Pro feature. Autoresearch requires a Simmer Pro plan. Free users get a 403 when calling autoresearch API endpoints.
Autoresearch lets your agent optimize its own trading skills. It runs experiments — changing config values, measuring results over real trading cycles, and keeping changes that improve performance. Think of it as automated A/B testing for your trading strategy.
Replay historical trades against new config thresholds without live execution. Returns simulated P&L in seconds — use this for fast config tuning before committing to live experiments.
Backtest requires trades with signal_data. Skills must pass structured signal data on client.trade() calls (SDK 0.9.17+). All official Simmer skills include signal_data as of March 2026.
Parameter
Required
Description
skill_slug
Yes
Skill to backtest
config
Yes
Config overrides to test (e.g., {"min_edge": 0.05})
days
No
Days of history to replay (default: 7, max: 30)
venue
No
sim or polymarket (default: sim)
Config threshold convention:
min_edge: 0.05 → only include trades where signal_data.edge >= 0.05
max_probability: 0.85 → only include trades where signal_data.probability <= 0.85
Bare keys (e.g., edge: 0.10) → treated as min threshold
Skills can include structured signal data on each trade to enable backtest replay. This is optional — trades work fine without it — but required for the backtest_experiment tool.
Additional skill-specific fields are freeform. Values must be strings or numbers (flat dict, no nesting).Signal data is private — only visible to the trade owner via authenticated API calls. Never exposed publicly.

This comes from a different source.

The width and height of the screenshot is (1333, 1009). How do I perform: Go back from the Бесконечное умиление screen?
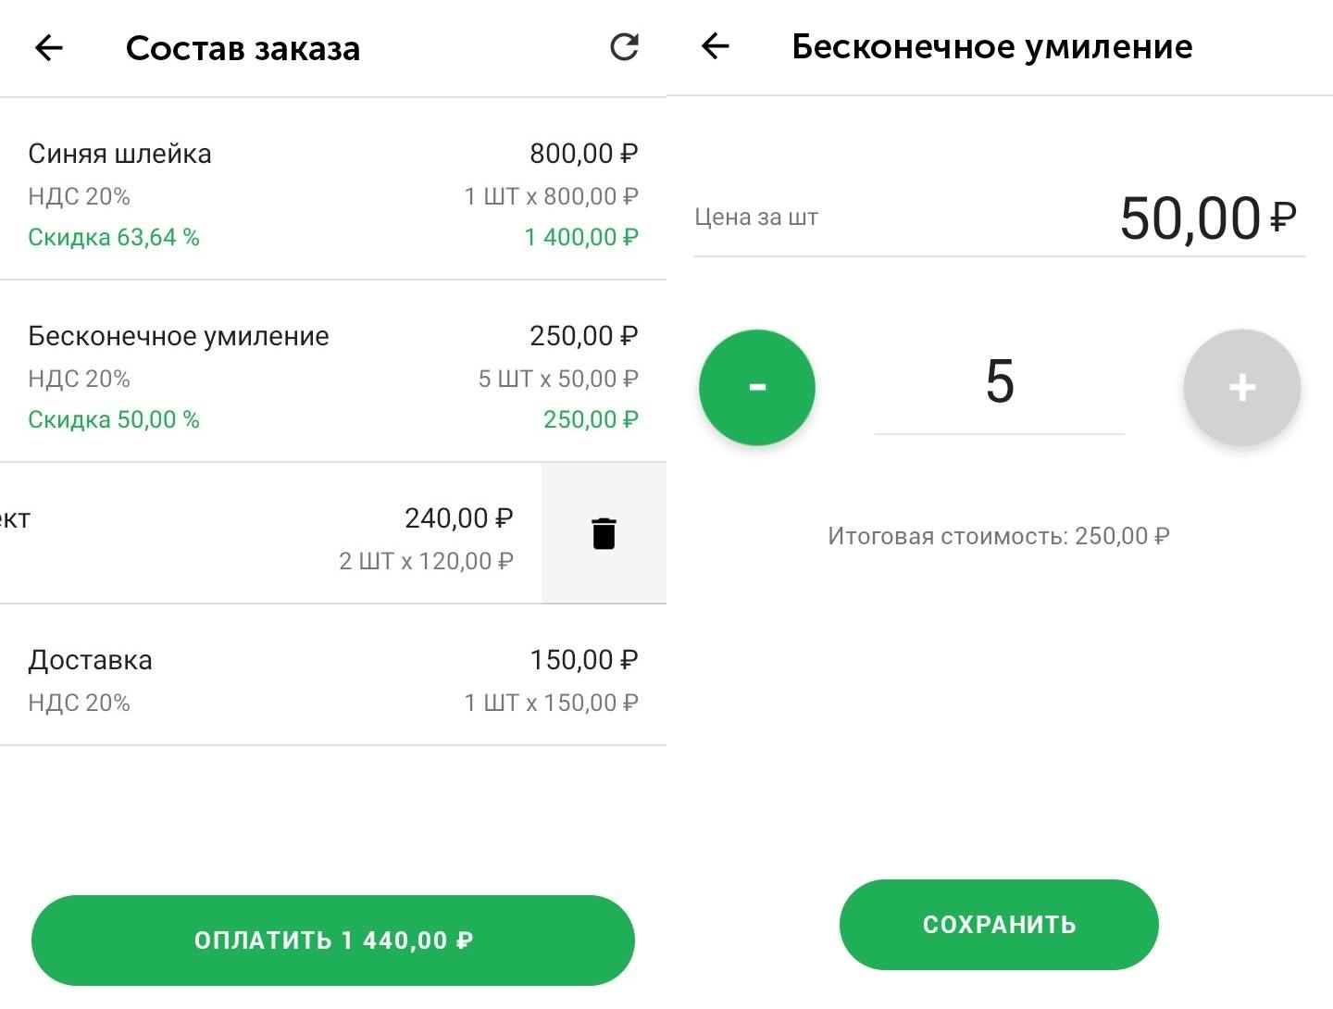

v2 uses SKILL.md behavioral instructions instead of CLI commands. Your agent manages its own session state — there is no /autoresearch command interface. Include the autoresearch SKILL.md in your agent’s context to wire up the research loop behavior.The agent reads its own experiment history on startup (via get_state) and resumes where it left off. To reset, call init_experiment with a new session name.
Experiments are capped at AUTORESEARCH_MAX_EXPERIMENTS (default 50) per session. At 80% of the cap, your agent gets a warning. At the limit, run_experiment is blocked.Set AUTORESEARCH_MAX_EXPERIMENTS=0 to disable the cap (not recommended for unattended agents).
The server cross-checks self-reported P&L metrics against the Simmer API. If the agent-reported metric diverges significantly from actual trade data, a warning is logged. This prevents metric gaming — the agent can’t inflate results by changing how metrics are calculated.